• PROMPT
All entries should be output exactly as they stand.
☆ ☆ ☆
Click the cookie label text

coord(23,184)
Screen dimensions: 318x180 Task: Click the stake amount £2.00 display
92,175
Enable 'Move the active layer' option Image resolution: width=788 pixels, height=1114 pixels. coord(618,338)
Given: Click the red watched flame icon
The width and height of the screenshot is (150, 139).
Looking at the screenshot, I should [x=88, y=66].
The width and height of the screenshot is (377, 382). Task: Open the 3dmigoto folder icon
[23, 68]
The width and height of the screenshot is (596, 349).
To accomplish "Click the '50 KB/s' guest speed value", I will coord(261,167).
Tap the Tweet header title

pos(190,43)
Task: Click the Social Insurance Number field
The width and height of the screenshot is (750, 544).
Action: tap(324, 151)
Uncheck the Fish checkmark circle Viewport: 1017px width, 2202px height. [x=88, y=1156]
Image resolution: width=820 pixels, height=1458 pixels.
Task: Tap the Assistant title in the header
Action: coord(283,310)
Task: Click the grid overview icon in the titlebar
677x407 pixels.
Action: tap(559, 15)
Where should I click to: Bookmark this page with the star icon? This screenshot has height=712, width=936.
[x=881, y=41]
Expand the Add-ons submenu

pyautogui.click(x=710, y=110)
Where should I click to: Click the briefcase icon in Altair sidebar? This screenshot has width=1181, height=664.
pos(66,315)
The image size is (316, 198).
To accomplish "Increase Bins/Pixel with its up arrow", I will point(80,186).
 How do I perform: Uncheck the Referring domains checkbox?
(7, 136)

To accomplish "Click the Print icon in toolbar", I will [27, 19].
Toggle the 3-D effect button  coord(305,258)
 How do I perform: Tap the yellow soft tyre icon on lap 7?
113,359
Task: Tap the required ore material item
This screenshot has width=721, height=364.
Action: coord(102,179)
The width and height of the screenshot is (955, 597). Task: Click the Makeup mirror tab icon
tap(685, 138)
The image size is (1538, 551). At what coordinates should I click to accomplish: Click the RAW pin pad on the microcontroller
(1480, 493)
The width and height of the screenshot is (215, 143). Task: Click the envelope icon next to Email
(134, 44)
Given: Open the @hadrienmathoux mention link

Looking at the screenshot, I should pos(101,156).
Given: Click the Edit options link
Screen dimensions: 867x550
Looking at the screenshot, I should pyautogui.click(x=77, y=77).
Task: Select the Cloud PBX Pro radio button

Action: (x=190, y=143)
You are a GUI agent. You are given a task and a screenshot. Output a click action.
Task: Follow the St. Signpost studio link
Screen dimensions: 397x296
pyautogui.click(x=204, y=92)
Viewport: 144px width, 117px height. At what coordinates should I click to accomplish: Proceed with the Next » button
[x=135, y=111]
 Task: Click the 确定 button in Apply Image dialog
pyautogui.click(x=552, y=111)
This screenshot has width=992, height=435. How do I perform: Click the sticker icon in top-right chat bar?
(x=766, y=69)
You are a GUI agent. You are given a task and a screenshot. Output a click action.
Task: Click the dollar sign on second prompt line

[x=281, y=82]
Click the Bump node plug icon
☆ ☆ ☆
• ANSWER TO THE PROBLEM
Click the cookie label text

coord(23,184)
Screen dimensions: 318x180 Task: Click the stake amount £2.00 display
92,175
Enable 'Move the active layer' option Image resolution: width=788 pixels, height=1114 pixels. coord(618,338)
Given: Click the red watched flame icon
The width and height of the screenshot is (150, 139).
Looking at the screenshot, I should [x=88, y=66].
The width and height of the screenshot is (377, 382). Task: Open the 3dmigoto folder icon
[23, 68]
The width and height of the screenshot is (596, 349).
To accomplish "Click the '50 KB/s' guest speed value", I will coord(261,167).
Tap the Tweet header title

pos(190,43)
Task: Click the Social Insurance Number field
The width and height of the screenshot is (750, 544).
Action: tap(324, 151)
Uncheck the Fish checkmark circle Viewport: 1017px width, 2202px height. [x=88, y=1156]
Image resolution: width=820 pixels, height=1458 pixels.
Task: Tap the Assistant title in the header
Action: coord(283,310)
Task: Click the grid overview icon in the titlebar
677x407 pixels.
Action: tap(559, 15)
Where should I click to: Bookmark this page with the star icon? This screenshot has height=712, width=936.
[x=881, y=41]
Expand the Add-ons submenu

pyautogui.click(x=710, y=110)
Where should I click to: Click the briefcase icon in Altair sidebar? This screenshot has width=1181, height=664.
pos(66,315)
The image size is (316, 198).
To accomplish "Increase Bins/Pixel with its up arrow", I will point(80,186).
 How do I perform: Uncheck the Referring domains checkbox?
(7, 136)

To accomplish "Click the Print icon in toolbar", I will [27, 19].
Toggle the 3-D effect button  coord(305,258)
 How do I perform: Tap the yellow soft tyre icon on lap 7?
113,359
Task: Tap the required ore material item
This screenshot has width=721, height=364.
Action: coord(102,179)
The width and height of the screenshot is (955, 597). Task: Click the Makeup mirror tab icon
tap(685, 138)
The image size is (1538, 551). At what coordinates should I click to accomplish: Click the RAW pin pad on the microcontroller
(1480, 493)
The width and height of the screenshot is (215, 143). Task: Click the envelope icon next to Email
(134, 44)
Given: Open the @hadrienmathoux mention link

Looking at the screenshot, I should pos(101,156).
Given: Click the Edit options link
Screen dimensions: 867x550
Looking at the screenshot, I should pyautogui.click(x=77, y=77).
Task: Select the Cloud PBX Pro radio button

Action: (x=190, y=143)
You are a GUI agent. You are given a task and a screenshot. Output a click action.
Task: Follow the St. Signpost studio link
Screen dimensions: 397x296
pyautogui.click(x=204, y=92)
Viewport: 144px width, 117px height. At what coordinates should I click to accomplish: Proceed with the Next » button
[x=135, y=111]
 Task: Click the 确定 button in Apply Image dialog
pyautogui.click(x=552, y=111)
This screenshot has width=992, height=435. How do I perform: Click the sticker icon in top-right chat bar?
(x=766, y=69)
You are a GUI agent. You are given a task and a screenshot. Output a click action.
Task: Click the dollar sign on second prompt line

[x=281, y=82]
Click the Bump node plug icon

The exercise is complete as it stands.